« Peu d’individus sont prêts à prendre un chemin chaotique si une approche plus organisée, préparée et coordonnée semble permettre d’atteindre l’objectif », explique Tim Harford, économiste anglais. Pourtant, selon lui, créativité et capacité de résilience émergent dans le désordre.
« Dans l’entreprise, en politique, sur les marchés, dans la vie privée, nous nous complaisons dans la facilité et le confort que l’ordre procure à court terme, mais nous ne voyons plus quand il nous rend fragiles », soutient Tim Harford dans son dernier livre, Messy. Arguments redoutables et études scientifiques à l’appui, l’auteur constate que derrière la propension à l’ordre et à l’impression de sécurité qui en découle, se cache un risque élevé de vulnérabilité. Aussi, au lieu de céder à la tentation du contrôle, Tim Harford vous invite à ajouter un soupçon de chaos dans votre quotidien pour développer votre créativité, votre capacité de résilience et celles de vos collaborateurs.

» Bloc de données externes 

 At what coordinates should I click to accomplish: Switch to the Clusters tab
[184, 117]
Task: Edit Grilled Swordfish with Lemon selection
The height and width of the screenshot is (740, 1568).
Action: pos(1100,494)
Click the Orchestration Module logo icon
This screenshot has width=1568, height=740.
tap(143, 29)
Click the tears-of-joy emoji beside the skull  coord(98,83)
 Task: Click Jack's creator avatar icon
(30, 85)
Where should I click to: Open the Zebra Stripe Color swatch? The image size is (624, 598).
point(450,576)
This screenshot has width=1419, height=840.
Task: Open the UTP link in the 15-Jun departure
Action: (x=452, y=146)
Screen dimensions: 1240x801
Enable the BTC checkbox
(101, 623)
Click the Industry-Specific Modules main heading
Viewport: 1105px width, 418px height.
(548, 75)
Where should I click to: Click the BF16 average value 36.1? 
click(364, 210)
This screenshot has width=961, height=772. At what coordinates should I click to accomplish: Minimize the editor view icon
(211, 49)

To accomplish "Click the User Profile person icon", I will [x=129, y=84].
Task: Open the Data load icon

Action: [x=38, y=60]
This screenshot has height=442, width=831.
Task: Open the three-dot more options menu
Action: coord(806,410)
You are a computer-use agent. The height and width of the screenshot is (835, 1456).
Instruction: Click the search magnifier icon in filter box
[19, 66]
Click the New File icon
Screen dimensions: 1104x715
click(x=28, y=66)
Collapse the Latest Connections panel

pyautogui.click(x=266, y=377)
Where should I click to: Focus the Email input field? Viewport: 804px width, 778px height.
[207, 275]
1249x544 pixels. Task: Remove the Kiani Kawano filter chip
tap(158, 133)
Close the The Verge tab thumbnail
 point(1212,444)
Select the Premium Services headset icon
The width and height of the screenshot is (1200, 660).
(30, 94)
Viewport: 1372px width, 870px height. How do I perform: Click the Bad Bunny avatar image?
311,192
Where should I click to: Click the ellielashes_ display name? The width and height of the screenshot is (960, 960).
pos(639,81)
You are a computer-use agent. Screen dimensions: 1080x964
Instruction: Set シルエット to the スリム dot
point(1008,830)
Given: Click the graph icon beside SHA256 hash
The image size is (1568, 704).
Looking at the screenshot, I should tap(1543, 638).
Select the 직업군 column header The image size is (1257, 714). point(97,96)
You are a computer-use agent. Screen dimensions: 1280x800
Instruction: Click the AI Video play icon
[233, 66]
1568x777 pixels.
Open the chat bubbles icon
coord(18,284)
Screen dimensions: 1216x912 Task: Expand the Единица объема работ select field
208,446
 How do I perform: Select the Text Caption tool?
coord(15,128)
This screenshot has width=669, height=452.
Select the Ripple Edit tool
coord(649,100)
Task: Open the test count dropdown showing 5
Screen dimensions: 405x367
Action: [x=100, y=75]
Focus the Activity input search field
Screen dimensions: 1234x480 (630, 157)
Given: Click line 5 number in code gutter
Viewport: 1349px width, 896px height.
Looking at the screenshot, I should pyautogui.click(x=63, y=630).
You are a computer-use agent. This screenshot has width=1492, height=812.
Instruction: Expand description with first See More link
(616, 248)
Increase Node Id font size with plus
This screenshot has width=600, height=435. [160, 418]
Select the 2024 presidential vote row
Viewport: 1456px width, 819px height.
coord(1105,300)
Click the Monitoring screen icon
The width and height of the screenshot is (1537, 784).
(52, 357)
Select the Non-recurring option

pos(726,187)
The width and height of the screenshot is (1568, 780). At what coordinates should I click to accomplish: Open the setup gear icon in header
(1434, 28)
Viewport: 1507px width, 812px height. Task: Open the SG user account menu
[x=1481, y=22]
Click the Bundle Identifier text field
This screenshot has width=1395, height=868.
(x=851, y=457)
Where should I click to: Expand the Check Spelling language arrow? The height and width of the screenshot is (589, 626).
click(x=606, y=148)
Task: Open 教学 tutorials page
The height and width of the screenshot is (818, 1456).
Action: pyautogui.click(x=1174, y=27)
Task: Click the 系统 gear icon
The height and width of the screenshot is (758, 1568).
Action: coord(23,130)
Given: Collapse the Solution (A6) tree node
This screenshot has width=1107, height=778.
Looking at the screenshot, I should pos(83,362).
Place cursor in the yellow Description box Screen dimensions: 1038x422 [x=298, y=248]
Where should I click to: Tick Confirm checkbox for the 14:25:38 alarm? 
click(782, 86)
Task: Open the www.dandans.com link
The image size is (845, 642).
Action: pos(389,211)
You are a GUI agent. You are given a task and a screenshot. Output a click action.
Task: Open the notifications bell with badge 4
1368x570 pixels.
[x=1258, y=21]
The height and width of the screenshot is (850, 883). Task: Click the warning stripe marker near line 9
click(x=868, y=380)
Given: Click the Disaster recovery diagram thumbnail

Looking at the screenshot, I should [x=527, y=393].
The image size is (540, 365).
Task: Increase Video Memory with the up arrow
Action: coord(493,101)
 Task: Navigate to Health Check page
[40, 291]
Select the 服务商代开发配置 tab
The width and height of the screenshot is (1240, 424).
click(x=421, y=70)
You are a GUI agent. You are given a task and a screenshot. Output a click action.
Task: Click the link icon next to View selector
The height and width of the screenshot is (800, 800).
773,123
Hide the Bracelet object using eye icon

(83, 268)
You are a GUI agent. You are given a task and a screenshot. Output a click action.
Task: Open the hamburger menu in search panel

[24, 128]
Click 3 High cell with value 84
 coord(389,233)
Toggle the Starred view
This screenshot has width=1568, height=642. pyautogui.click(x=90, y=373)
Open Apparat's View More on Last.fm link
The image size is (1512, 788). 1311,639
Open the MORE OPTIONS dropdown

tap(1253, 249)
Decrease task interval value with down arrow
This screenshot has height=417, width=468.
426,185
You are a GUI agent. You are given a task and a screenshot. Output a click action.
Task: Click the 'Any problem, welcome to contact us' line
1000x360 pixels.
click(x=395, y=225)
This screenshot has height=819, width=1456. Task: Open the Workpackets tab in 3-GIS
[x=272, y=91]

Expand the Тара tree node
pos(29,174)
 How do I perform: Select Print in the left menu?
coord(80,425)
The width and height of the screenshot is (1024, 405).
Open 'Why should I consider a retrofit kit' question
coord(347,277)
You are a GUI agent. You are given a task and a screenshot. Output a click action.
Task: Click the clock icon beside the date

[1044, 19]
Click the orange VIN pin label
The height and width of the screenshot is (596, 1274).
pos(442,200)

Comment le désordre stimule la créativité
Dans son ouvrage, Tim Harford présente pléthore de recherches en psychologie qui dressent un pont entre « ruptures bordéliques » et créativité. Comment le chaos peut-il libérer la créativité ? Pour répondre, l’auteur reprend les propos de Brian Eno, compositeur et producteur anglais : « L’ennemi de tout processus créatif est l’ennui et notre meilleure alliée, la vigilance (…). C’est elle qui, éveillant l’esprit, stimule l’inspiration ». Comment alors briser toute routine pour mettre son esprit en alerte constante ? Cette quête explique par exemple le succès de méthodes de management chaotique telle la collaboration transversale entre équipes diversifiées, riches d’expériences, d’expertises et de bagages culturels variés. Autre pratique bordélique utilisée des les entreprises les plus innovantes au monde, telles que Google ou 3M : assigner à ses équipes plusieurs projets simultanément. Cette technique de gestion de projets parallèles, appelée « réseau d’initiatives » à quatre principaux avantages :
1. Les projets s’alimentent les uns les autres. Les connaissances acquises d’un côté offrent des clés pour avancer de l’autre.
2. Travailler en parallèle sur différents projets peut donner l’impression qu’il sera difficile de porter son attention sur chacun d’entre eux. En réalité, la simultanéité des tâches permet justement de se concentrer efficacement sur chacune d’elle.
3. Se focaliser sur un projet précis n’empêche pas le cerveau de travailler, inconsciemment, sur d’autres. C’est pourquoi les meilleures idées jaillissent souvent à des moments inattendus (sous la douche par exemple).
4. Tout travail a son lot d’impasses et de zones d’ombre. Pouvoir se tourner vers un autre projet donne la possibilité de prendre du recul sur un problème.
Managez le désordre créatif dans vos équipes
Le principal défi pour insuffler une part de désordre dans vos équipes est de savoir reconnaître les émotions que le chaos ambiant génère : stress et frustration. En analysant le ressenti d’équipes « bordéliques » (dont les membres changent fréquemment et dont les frontières géographiques et fonctionnelles sont floues) et d’équipes « ordonnées » (dont les collaborateurs, étroitement soudés, ont des objectifs précis), Tim Harford a fait une découverte surprenante1. Les membres d’équipes ordonnées se sentent plus heureux et ont davantage confiance en leurs performances, tandis que ceux d’équipes bordéliques se disent malheureux et peu sûrs de leurs réalisations. Pourtant, en réalité, les équipes dites « bordéliques » sont plus performantes que leurs homologues pourtant bien ordonnées.